[[ Supplied material open ]]

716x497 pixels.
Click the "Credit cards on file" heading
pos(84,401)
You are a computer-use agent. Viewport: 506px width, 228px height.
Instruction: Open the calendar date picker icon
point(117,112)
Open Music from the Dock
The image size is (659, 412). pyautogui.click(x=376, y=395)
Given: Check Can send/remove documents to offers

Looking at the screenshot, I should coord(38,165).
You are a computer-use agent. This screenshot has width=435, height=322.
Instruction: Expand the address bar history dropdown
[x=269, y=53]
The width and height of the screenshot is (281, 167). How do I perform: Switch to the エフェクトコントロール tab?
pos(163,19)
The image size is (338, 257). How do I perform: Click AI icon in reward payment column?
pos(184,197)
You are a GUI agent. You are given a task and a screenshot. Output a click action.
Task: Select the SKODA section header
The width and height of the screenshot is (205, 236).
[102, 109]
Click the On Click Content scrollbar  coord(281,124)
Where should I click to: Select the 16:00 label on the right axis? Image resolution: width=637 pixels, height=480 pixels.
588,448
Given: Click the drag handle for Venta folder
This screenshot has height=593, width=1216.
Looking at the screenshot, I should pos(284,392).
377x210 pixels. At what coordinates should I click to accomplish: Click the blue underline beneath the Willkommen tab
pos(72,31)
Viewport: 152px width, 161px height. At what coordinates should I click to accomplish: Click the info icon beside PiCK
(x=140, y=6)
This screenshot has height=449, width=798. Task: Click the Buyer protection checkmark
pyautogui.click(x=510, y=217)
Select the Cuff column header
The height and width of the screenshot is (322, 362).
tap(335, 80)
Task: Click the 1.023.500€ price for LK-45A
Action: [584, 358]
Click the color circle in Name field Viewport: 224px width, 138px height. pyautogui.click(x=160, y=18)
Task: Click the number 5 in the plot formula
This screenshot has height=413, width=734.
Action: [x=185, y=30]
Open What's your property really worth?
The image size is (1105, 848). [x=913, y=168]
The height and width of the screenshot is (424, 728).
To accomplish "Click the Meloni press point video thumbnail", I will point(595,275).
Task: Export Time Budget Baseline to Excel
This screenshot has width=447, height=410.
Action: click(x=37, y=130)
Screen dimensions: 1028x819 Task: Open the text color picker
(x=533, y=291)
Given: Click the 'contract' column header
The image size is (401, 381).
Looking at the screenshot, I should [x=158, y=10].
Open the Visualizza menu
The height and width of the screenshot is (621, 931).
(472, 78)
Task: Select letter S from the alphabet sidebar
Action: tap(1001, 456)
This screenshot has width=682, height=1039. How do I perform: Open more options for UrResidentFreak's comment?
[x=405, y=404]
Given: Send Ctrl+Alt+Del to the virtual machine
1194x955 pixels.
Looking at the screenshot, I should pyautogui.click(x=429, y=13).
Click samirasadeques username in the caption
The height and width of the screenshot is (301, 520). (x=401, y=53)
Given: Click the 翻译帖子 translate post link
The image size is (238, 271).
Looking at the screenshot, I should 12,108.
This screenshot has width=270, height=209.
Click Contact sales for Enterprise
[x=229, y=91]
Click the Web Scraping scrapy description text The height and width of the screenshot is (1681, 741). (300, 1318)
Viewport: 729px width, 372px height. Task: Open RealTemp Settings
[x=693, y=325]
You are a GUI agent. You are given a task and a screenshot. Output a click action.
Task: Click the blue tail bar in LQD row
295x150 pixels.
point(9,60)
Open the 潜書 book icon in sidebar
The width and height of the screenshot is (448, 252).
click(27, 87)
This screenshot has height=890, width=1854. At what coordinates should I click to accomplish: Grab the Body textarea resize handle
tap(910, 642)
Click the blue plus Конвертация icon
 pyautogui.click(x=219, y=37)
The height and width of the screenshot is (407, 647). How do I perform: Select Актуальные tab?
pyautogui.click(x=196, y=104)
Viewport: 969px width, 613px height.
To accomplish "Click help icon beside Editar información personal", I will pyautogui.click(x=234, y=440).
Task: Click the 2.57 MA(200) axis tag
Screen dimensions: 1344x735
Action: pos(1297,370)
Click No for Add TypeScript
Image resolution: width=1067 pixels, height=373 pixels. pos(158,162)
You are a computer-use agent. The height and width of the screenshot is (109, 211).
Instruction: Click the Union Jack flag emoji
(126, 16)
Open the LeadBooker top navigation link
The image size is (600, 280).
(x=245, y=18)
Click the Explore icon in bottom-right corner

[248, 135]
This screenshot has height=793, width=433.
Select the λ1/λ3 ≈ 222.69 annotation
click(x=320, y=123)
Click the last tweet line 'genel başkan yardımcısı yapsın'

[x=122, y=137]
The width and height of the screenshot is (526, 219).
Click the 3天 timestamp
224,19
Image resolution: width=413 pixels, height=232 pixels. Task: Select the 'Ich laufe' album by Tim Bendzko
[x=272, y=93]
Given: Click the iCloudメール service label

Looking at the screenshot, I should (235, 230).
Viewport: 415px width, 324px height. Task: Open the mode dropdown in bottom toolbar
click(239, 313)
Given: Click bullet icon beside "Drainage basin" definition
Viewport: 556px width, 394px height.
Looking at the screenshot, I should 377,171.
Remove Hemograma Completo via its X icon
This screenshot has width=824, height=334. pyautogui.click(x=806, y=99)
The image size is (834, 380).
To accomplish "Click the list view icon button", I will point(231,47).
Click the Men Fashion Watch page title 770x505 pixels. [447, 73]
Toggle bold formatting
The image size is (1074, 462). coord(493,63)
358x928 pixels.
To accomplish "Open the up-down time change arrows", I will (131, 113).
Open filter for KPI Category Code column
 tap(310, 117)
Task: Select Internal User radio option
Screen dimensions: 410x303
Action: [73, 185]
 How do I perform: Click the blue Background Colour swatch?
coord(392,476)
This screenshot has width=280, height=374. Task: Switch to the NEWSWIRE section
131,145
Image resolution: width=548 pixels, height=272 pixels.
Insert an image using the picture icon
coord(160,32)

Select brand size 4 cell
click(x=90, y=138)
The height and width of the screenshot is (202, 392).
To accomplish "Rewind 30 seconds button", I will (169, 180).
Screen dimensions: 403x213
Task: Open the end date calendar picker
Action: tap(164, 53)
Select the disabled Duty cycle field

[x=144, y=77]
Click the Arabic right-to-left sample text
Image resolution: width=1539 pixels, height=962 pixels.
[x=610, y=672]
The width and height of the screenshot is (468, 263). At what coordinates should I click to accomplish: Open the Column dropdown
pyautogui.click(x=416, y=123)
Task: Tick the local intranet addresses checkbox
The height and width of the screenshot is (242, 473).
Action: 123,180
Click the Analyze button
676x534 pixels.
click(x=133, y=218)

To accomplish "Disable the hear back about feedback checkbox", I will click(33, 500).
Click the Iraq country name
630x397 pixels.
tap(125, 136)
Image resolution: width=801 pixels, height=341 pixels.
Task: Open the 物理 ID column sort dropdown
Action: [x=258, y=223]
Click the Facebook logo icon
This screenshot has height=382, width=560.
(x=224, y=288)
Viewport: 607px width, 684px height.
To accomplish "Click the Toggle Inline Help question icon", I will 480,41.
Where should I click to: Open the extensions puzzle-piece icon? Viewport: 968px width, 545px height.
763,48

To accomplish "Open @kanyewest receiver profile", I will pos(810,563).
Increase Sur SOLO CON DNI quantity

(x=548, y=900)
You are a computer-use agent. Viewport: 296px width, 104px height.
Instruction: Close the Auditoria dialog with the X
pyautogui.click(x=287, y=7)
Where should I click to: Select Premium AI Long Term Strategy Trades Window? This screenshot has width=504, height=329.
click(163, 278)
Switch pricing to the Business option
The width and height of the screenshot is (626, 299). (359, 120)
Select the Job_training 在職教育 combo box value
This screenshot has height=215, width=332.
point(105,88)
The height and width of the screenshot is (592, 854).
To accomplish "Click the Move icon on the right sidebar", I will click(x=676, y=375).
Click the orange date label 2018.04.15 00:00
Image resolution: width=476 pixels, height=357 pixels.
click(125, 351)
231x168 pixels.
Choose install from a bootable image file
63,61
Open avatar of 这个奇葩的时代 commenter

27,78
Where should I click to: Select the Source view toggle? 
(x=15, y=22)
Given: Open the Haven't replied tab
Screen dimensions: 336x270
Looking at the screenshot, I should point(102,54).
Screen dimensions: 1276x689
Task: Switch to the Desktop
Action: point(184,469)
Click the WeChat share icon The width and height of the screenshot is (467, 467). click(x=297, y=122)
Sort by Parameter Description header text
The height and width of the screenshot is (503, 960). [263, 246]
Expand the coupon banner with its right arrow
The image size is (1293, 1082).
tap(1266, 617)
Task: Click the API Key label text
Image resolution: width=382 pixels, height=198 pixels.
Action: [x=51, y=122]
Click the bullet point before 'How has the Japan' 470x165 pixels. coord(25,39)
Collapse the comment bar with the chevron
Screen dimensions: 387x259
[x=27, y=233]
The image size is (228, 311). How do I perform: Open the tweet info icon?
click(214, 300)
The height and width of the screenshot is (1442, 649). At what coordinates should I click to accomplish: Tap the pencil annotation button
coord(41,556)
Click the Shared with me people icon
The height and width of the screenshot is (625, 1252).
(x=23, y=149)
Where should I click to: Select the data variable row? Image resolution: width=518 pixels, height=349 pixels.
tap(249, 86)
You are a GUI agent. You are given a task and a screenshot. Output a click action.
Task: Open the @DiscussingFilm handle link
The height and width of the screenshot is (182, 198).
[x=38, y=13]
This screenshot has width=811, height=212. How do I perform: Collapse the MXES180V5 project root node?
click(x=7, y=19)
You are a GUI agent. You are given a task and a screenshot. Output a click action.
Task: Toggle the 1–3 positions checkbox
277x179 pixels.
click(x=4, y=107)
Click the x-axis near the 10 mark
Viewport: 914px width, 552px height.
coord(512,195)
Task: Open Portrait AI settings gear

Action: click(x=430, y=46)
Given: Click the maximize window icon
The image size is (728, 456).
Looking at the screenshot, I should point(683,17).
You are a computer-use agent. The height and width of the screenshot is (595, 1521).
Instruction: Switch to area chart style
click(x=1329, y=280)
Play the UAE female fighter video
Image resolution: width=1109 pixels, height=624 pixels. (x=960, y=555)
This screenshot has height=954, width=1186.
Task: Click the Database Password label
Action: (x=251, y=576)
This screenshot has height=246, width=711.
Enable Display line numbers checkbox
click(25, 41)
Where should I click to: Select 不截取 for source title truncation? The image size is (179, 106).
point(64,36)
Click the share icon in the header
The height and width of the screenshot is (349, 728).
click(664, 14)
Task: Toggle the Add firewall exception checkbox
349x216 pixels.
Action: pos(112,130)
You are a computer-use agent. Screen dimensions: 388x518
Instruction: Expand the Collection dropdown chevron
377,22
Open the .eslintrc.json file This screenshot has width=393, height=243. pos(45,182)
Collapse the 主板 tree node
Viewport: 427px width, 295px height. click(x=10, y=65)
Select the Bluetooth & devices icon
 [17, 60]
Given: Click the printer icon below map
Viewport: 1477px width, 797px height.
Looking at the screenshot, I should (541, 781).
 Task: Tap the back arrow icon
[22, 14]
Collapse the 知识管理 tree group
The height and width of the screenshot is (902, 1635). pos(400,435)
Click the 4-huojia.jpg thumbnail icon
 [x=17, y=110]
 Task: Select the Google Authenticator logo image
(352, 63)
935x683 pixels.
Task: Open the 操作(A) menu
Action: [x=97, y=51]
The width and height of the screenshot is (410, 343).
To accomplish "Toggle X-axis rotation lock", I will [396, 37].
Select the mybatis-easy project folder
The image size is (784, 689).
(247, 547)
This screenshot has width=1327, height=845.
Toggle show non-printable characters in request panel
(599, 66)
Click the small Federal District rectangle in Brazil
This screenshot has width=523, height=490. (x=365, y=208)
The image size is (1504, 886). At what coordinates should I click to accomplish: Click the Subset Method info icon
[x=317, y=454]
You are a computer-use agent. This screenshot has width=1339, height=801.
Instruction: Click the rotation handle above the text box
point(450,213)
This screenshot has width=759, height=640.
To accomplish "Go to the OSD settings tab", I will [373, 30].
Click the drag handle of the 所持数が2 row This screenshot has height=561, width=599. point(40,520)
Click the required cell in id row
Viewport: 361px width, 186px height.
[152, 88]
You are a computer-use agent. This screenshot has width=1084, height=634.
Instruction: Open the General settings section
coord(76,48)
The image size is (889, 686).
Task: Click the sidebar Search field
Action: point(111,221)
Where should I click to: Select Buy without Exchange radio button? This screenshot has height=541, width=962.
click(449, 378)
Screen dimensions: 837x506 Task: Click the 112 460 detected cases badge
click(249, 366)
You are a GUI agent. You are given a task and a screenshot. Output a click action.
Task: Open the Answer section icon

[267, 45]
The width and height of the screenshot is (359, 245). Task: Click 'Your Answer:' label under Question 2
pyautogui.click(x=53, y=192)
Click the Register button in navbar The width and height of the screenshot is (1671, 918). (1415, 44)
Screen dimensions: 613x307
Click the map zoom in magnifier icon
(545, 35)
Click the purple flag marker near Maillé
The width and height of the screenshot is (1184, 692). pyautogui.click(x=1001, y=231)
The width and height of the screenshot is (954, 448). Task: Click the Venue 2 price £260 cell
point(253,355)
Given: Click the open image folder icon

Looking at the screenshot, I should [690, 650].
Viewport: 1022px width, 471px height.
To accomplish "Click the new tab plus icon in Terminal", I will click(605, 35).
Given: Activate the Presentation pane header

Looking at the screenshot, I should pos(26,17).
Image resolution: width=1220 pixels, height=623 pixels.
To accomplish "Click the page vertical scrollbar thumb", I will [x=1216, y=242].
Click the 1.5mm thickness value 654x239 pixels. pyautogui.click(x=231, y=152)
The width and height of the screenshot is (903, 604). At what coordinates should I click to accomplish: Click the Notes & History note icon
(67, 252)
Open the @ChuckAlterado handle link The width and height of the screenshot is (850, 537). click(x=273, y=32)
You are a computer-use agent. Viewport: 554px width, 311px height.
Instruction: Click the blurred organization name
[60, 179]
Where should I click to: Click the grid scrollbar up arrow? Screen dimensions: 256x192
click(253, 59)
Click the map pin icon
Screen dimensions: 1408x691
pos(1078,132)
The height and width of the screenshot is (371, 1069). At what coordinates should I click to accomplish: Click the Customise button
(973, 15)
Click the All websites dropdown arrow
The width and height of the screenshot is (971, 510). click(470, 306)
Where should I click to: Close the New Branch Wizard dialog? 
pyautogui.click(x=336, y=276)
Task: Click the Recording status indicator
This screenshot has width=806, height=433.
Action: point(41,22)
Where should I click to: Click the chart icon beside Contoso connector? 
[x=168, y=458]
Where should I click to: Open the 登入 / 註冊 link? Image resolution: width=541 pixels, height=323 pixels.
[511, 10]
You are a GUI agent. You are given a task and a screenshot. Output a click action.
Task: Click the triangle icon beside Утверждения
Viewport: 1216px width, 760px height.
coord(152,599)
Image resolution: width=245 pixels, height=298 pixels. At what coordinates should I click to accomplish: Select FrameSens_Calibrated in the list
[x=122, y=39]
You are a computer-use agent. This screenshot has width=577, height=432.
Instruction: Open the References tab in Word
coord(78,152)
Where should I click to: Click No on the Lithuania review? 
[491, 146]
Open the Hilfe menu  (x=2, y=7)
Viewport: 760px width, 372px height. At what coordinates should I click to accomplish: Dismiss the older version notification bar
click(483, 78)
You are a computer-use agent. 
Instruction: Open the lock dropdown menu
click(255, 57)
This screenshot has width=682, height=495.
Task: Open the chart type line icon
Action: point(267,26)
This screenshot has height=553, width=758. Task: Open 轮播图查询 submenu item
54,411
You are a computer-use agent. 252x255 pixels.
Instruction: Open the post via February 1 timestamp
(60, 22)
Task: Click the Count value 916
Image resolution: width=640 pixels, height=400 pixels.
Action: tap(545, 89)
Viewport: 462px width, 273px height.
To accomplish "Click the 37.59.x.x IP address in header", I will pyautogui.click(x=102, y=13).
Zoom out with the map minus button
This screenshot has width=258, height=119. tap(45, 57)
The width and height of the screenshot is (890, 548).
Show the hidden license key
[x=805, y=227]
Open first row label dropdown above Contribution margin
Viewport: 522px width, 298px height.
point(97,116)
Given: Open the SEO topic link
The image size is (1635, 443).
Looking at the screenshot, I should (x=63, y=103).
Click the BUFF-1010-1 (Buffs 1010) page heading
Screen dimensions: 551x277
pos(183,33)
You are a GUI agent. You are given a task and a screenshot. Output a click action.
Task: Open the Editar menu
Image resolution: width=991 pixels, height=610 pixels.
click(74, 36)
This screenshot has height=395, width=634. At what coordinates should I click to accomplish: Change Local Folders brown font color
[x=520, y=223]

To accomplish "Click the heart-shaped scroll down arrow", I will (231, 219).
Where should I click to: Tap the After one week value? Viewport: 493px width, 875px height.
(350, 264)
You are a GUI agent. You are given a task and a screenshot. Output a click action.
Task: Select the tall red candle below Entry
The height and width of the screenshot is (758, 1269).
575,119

[[ Supplied material closed ]]

# [Exercise objective]
Look back at the entries above. Retype the line with "Instruction: Open the calendar", the line with "Task: Select the SKODA section header", and all lines in between.

# [Solution to the problem]
Instruction: Open the calendar date picker icon
point(117,112)
Open Music from the Dock
The image size is (659, 412). pyautogui.click(x=376, y=395)
Given: Check Can send/remove documents to offers

Looking at the screenshot, I should coord(38,165).
You are a computer-use agent. This screenshot has width=435, height=322.
Instruction: Expand the address bar history dropdown
[x=269, y=53]
The width and height of the screenshot is (281, 167). How do I perform: Switch to the エフェクトコントロール tab?
pos(163,19)
The image size is (338, 257). How do I perform: Click AI icon in reward payment column?
pos(184,197)
You are a GUI agent. You are given a task and a screenshot. Output a click action.
Task: Select the SKODA section header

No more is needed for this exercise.